The femtosecond frontend is the source of short pulses for the PHELIX laser system. It delivers pulses at an energy level of 20 - 30 mJ and a 10-Hz repetition rate. The short pulses are generated by a commercial femtosecond laser oscillator (Coherent Mira) delivering pulses with a duration of 100 fs and energies around 4 nJ. These pulses are either pre-amplified by an ultrafast optical parametric amplifier (uOPA) which can be used for temporal contrast control or they just pass the uOPA without any amplification. In the second case the total gain is delivered by the following amplifiers.
An adjustable pulse stretcher is used as first element of the chirped pulse amplification scheme (CPA) where a pulse is stretched in time, amplified and recompressed again. A stretching ratio of 190 ps/nm keeps the peak powers below the laser damage threshold of the optical components in the following amplification chain.

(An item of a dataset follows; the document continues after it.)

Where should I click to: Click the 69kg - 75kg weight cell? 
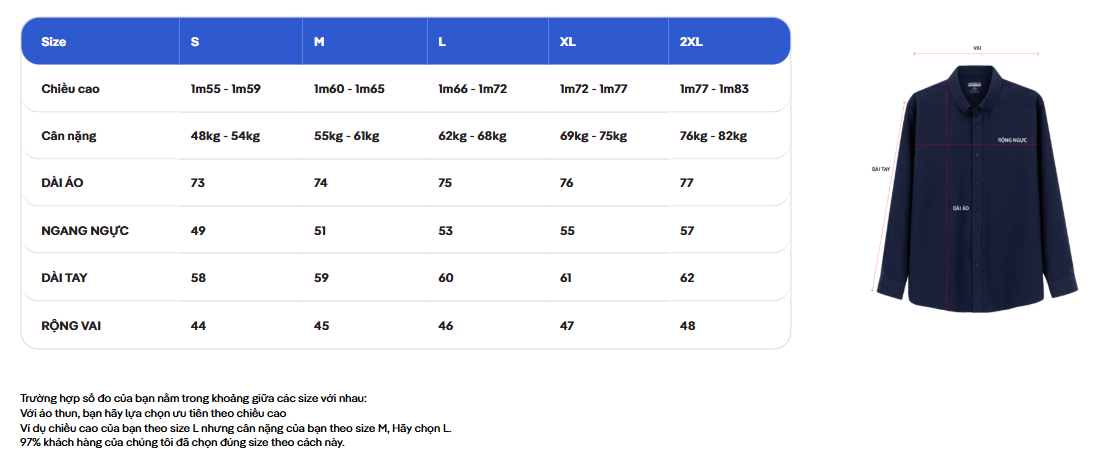click(593, 136)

The stretched pulse is then amplified by two Titanium-doped sapphire regenerative amplifiers with a repetition rate of 10 Hz. The first one is set up in a linear configuration while the second one is a ring amplifier. The typical output energy is 30 mJ. Using ultra fast Pockels cells the achievable intensity contrast ratio is better than 60 dB. In addition a Mach-Zehnder interferometer can be used for generating double pulses of variable delay, energy and different stretching ratio. This is of particular interest for the generation of X-ray laser pulses.